| TEXTO ANALIZADO |
== == ==

Entonces, ¿por qué nos estamos acercando a una situación en la que la gente podría comer carne cultivada en laboratorio con la misma regularidad con la que ahora come carne de verdad?

Sabemos por qué empresas como GOOD Meat, y los organismos reguladores con los que están en connivencia, no quieren que procedamos con cautela: tienen mucho dinero que ganar. (Si todavía piensa que existe algún tipo de «separación» entre el poder corporativo y el gubernamental en estos asuntos, solo tiene que mirar cómo el aspartamo, el edulcorante omnipresente, terminó siendo autorizado como «seguro para el consumo», a pesar de las primeras pruebas de que estaba implicado en el cáncer cerebral. Por su participación en el proceso, Donald Rumsfeld, más conocido como uno de los arquitectos y aprovechados de la guerra de Irak, acabó cobrando 12 millones de dólares).

Tanto si hablamos del aspartamo, del jarabe de maíz con alto contenido en fructosa o de los cultivos modificados genéticamente, la decisión de proceder a su incorporación masiva a nuestras dietas ha sido una ganancia para las empresas y una pérdida para nosotros.

Ahora sabemos, por ejemplo, que el aspartamo y otros edulcorantes artificiales tienen consecuencias negativas graves y de gran alcance, desde el potencial de causar cáncer y esterilidad hasta la alteración masiva de la función intestinal; que el jarabe de maíz de alta fructosa no se consume como una alternativa a los azúcares «tradicionales», sino además de ellos, lo que significa más calorías inútiles; y que el consumo de maíz transgénico por los estadounidenses se corresponde casi 1:1 con la explosión de la obesidad en las últimas décadas.

La transición a una dieta global basada en plantas, aparentemente en nombre de salvar al planeta del cambio climático y alimentar a una población mundial que alcanzará los 10,000 millones a mediados de siglo, permitirá a las corporaciones un control casi total sobre el suministro de alimentos. Esta es la base del Gran Reajuste.

No solo nuestra comida está sujeta a la actitud displicente de «seguro hasta que se demuestre lo contrario». No se trata de un fallo del sistema. Nuestro medio ambiente está ahora bañado en sustancias químicas nocivas, sobre todo, pero no exclusivamente, sustancias químicas relacionadas con los plásticos porque nos permitimos hacernos totalmente adictos a ellos, mucho antes de saber el error que habíamos cometido.

== == ==

| MATERIAL PROPORCIONADO |
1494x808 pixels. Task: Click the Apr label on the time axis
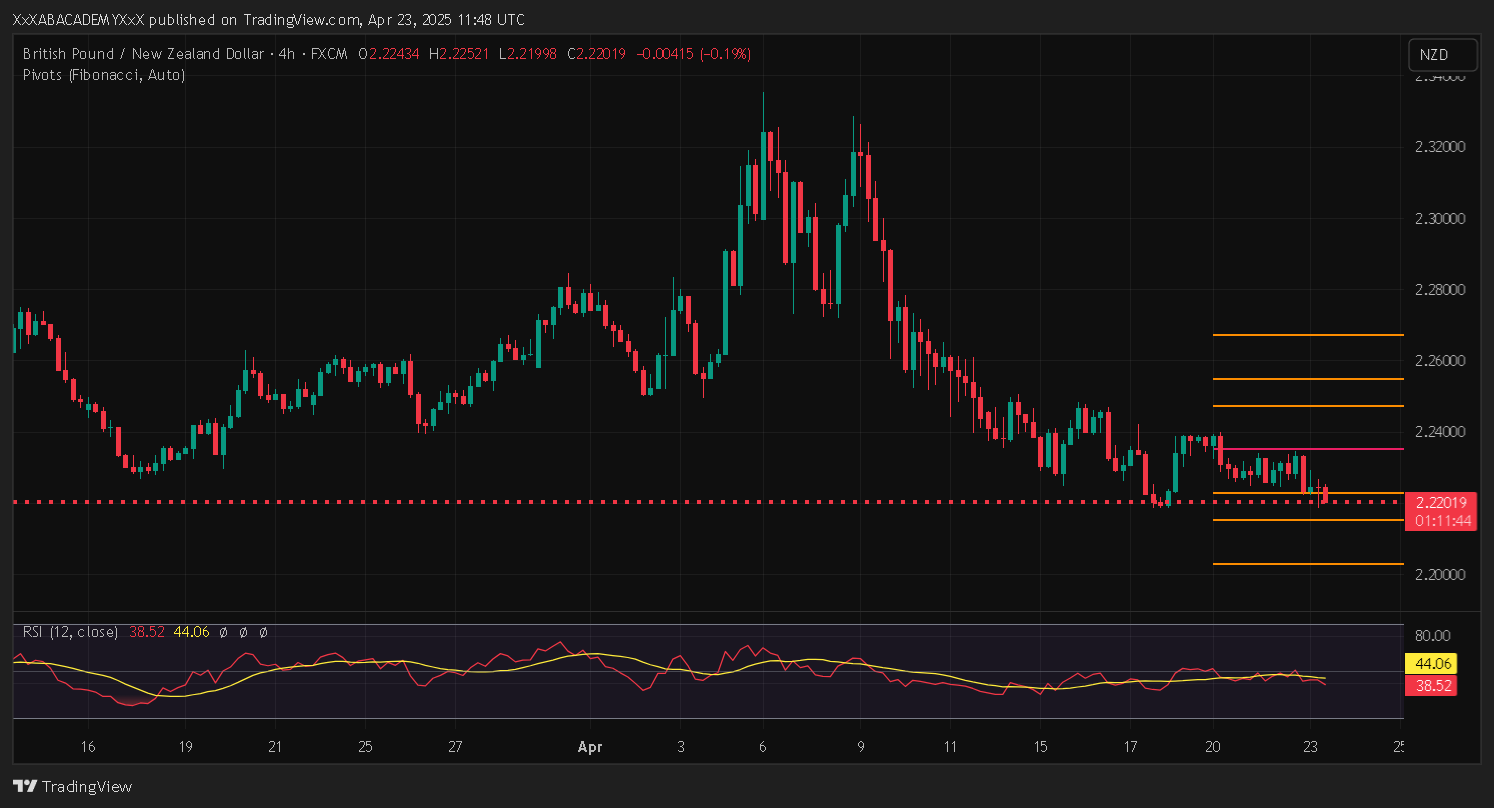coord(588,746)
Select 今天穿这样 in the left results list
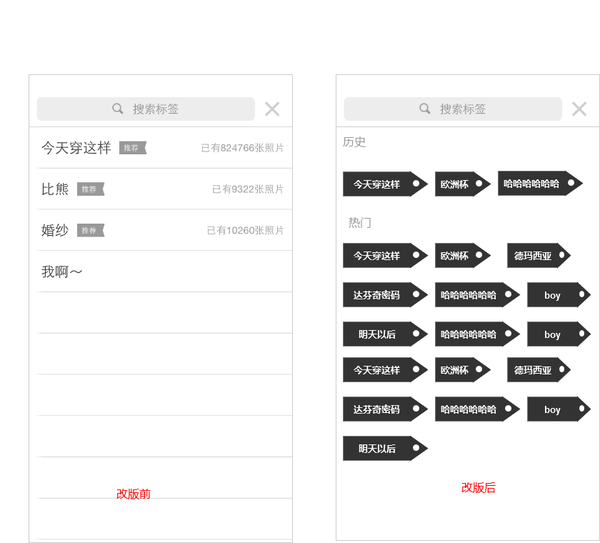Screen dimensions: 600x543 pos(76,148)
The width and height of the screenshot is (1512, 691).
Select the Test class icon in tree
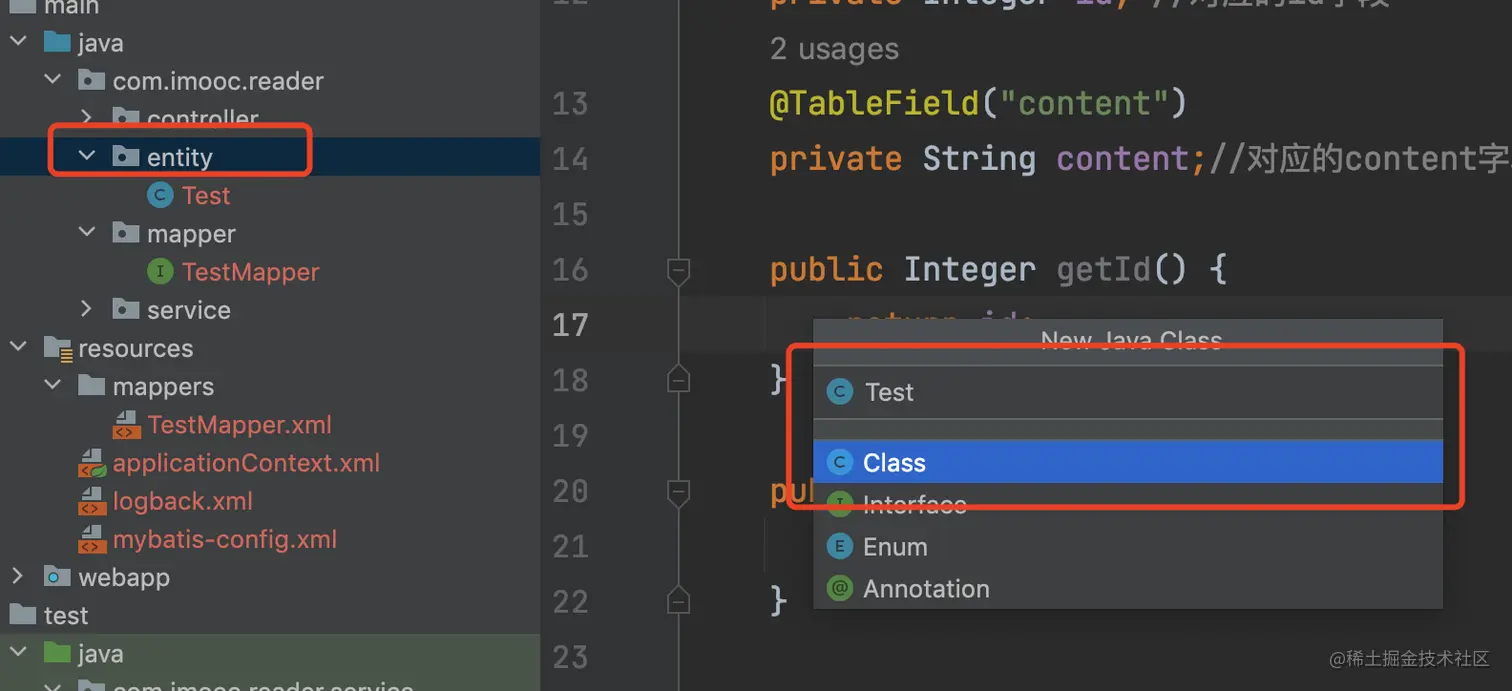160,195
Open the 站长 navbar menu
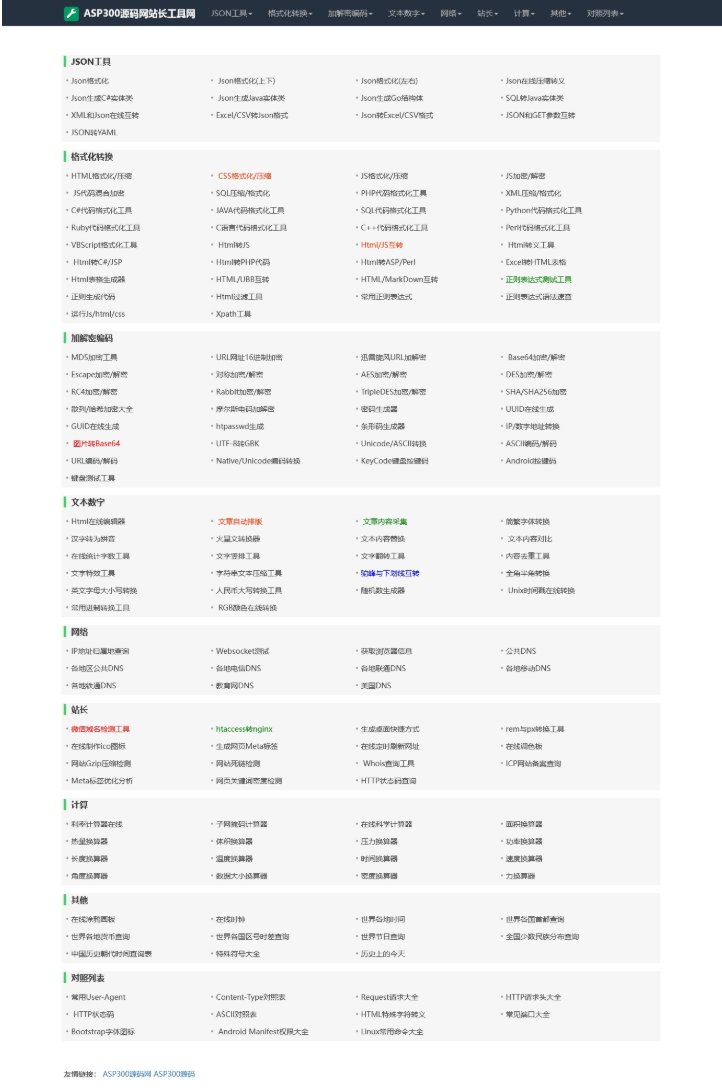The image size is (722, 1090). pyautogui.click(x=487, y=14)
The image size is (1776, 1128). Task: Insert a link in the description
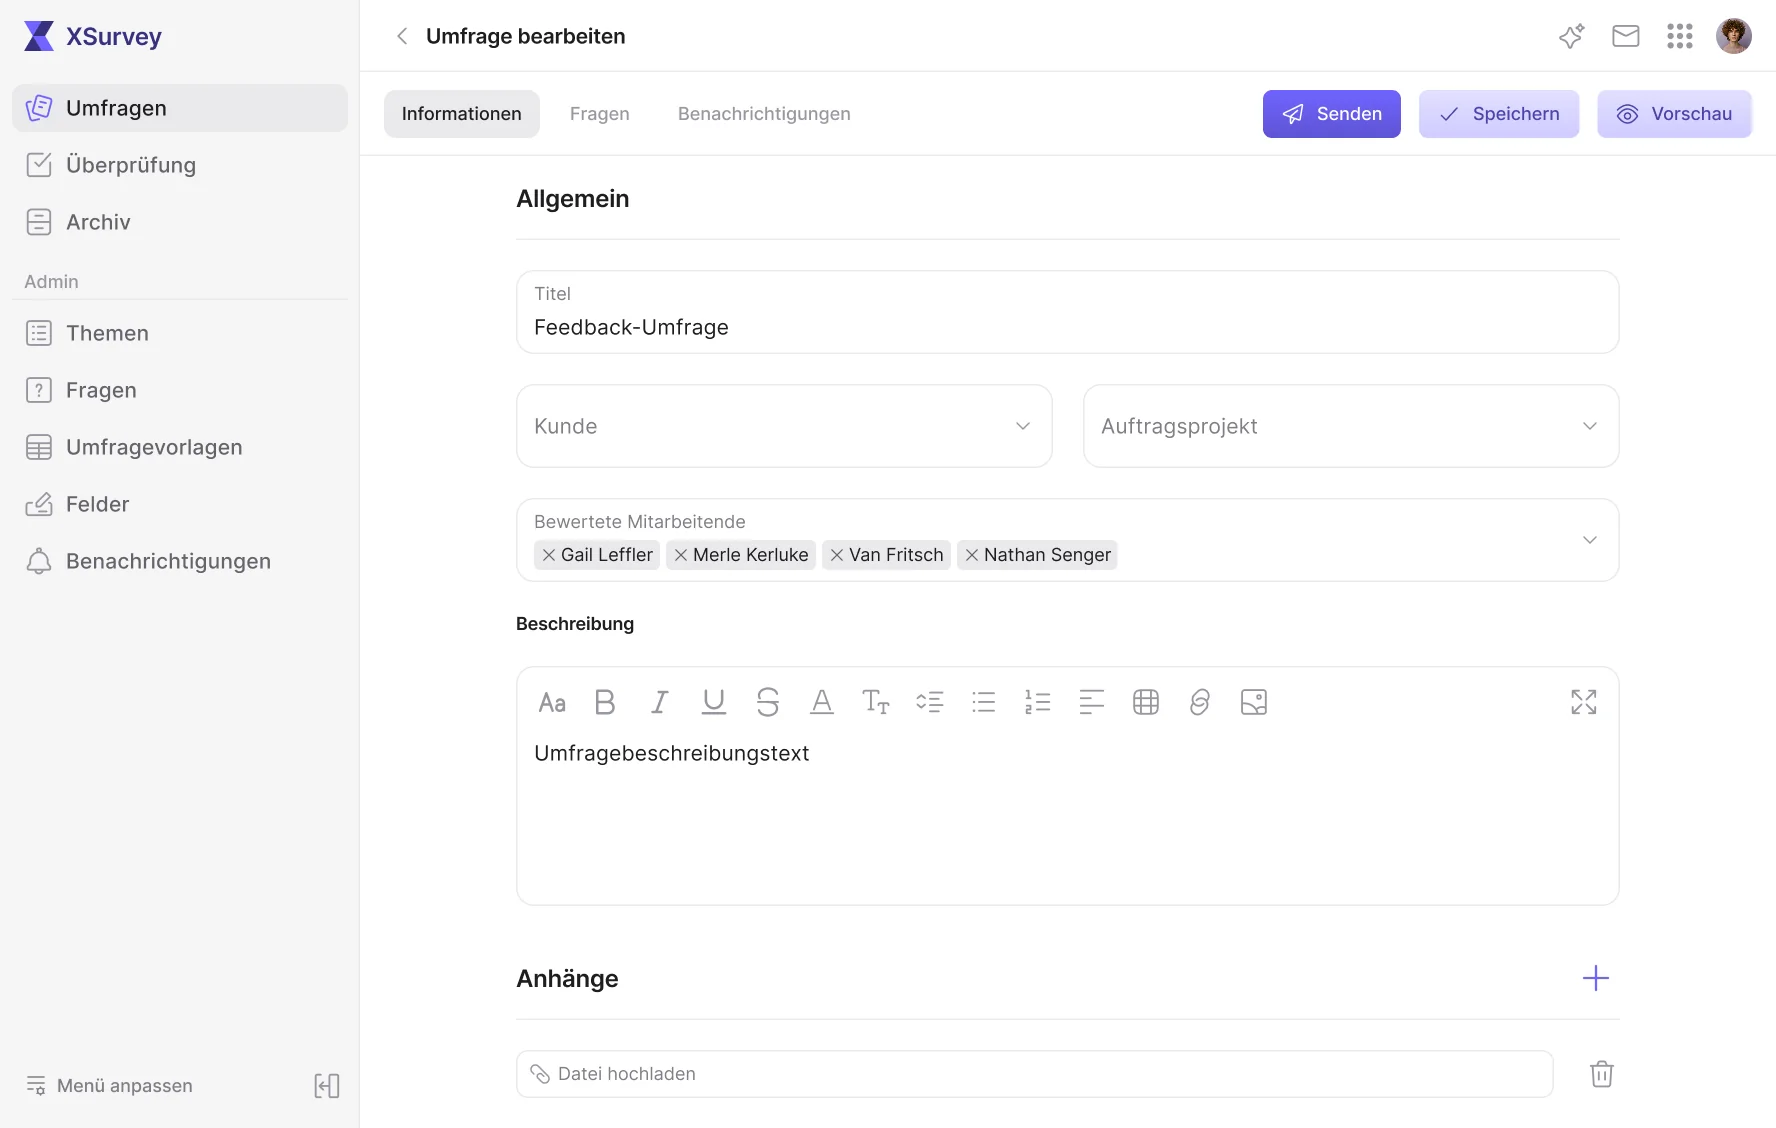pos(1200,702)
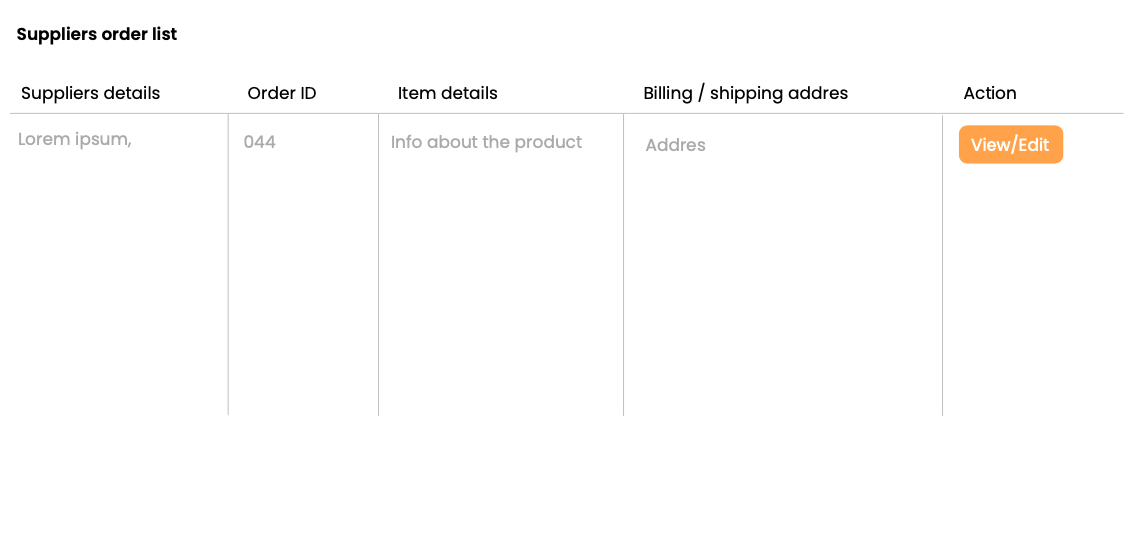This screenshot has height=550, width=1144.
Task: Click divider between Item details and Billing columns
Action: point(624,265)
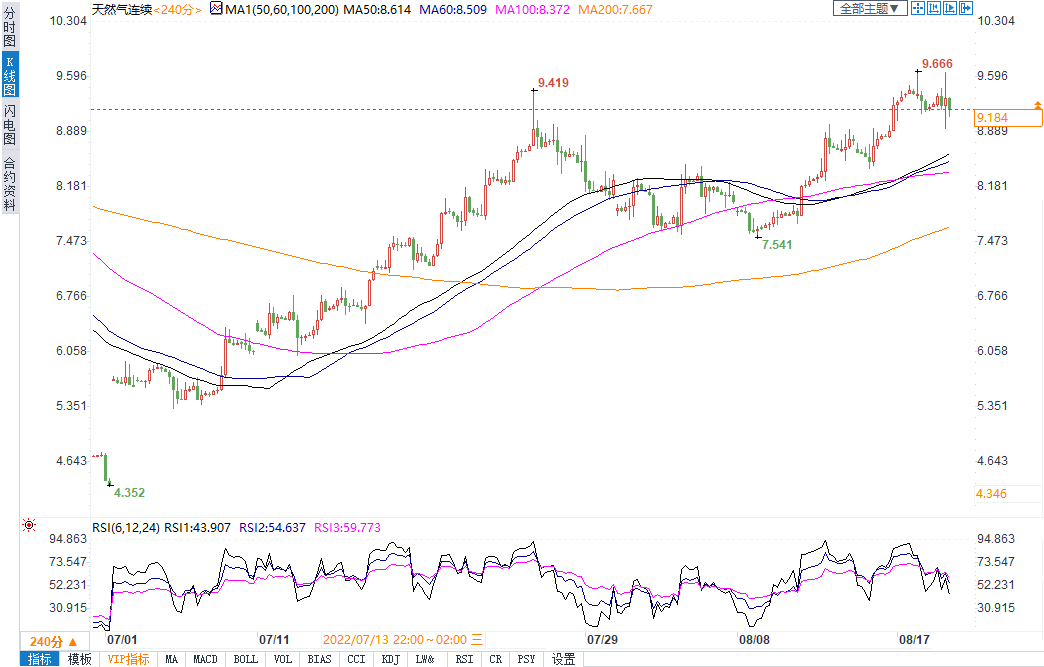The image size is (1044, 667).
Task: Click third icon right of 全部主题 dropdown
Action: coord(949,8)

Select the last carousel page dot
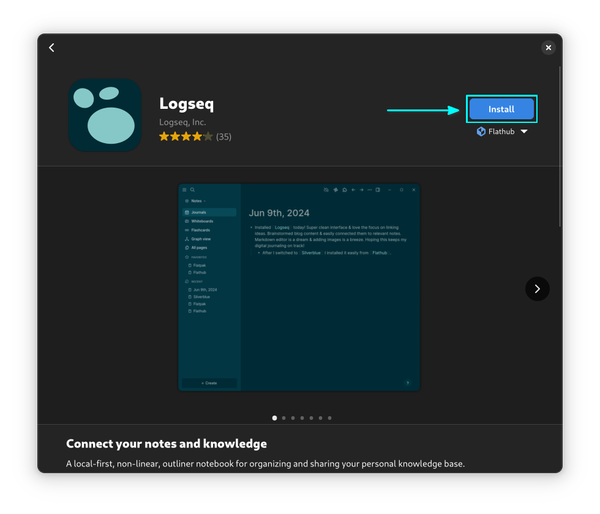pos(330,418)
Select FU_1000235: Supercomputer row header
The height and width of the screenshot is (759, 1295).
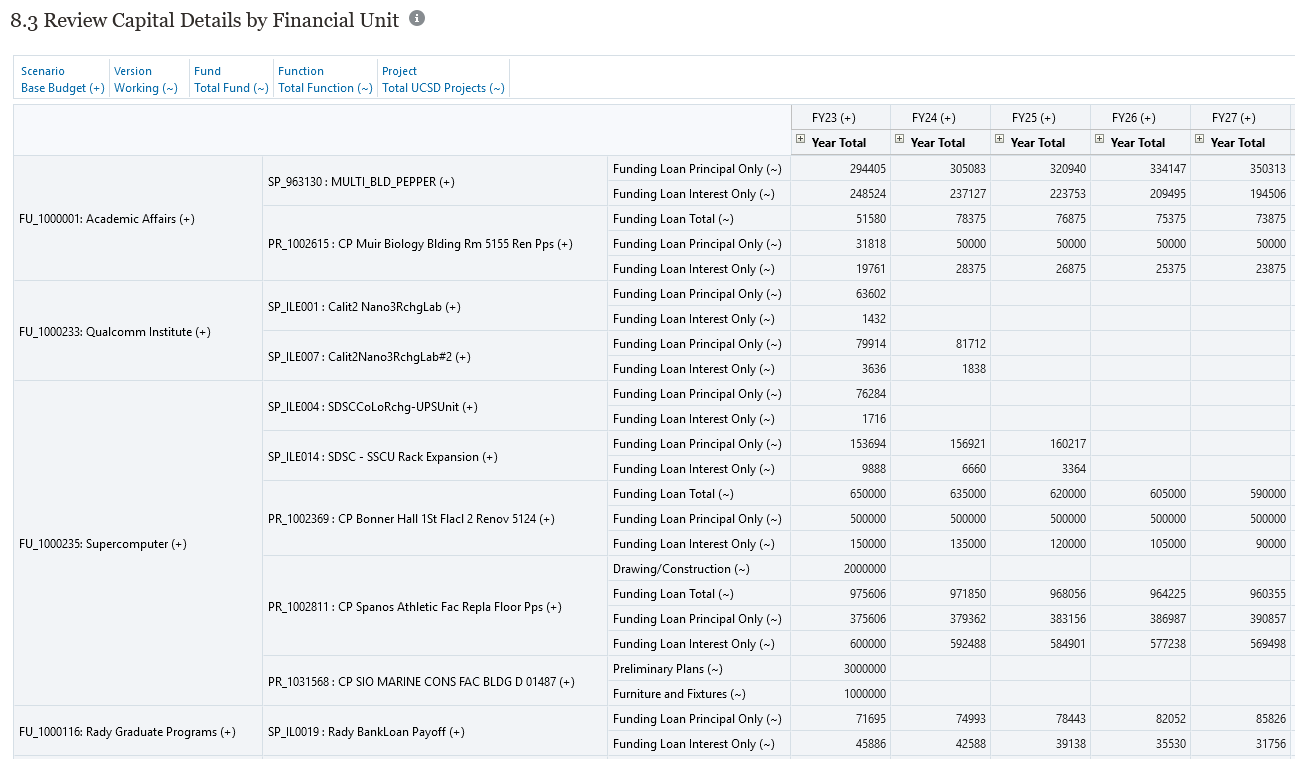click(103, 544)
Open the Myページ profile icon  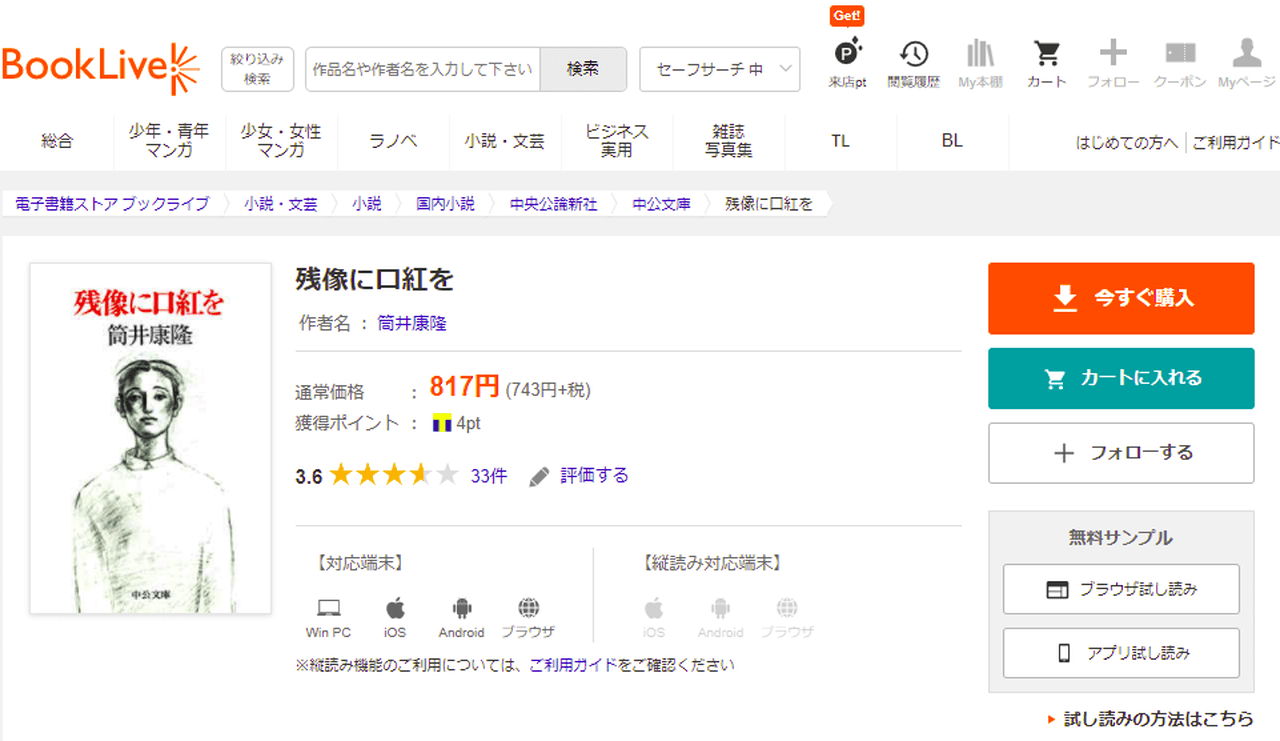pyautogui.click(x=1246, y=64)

== == ==

| EXPLORAR EL MATERIAL |
**a)** Según el texto analizado, ¿qué población mundial se alcanzará a mediados de siglo?
**b)** Transcriba del texto analizado todo lo que va desde «Ahora sabemos, por» hasta «del Gran Reajuste.».
Responda basándose exclusivamente en el texto analizado.

| RESPUESTAS |
**a)** 10,000 millones de personas.

**b)**
Ahora sabemos, por ejemplo, que el aspartamo y otros edulcorantes artificiales tienen consecuencias negativas graves y de gran alcance, desde el potencial de causar cáncer y esterilidad hasta la alteración masiva de la función intestinal; que el jarabe de maíz de alta fructosa no se consume como una alternativa a los azúcares «tradicionales», sino además de ellos, lo que significa más calorías inútiles; y que el consumo de maíz transgénico por los estadounidenses se corresponde casi 1:1 con la explosión de la obesidad en las últimas décadas.

La transición a una dieta global basada en plantas, aparentemente en nombre de salvar al planeta del cambio climático y alimentar a una población mundial que alcanzará los 10,000 millones a mediados de siglo, permitirá a las corporaciones un control casi total sobre el suministro de alimentos. Esta es la base del Gran Reajuste.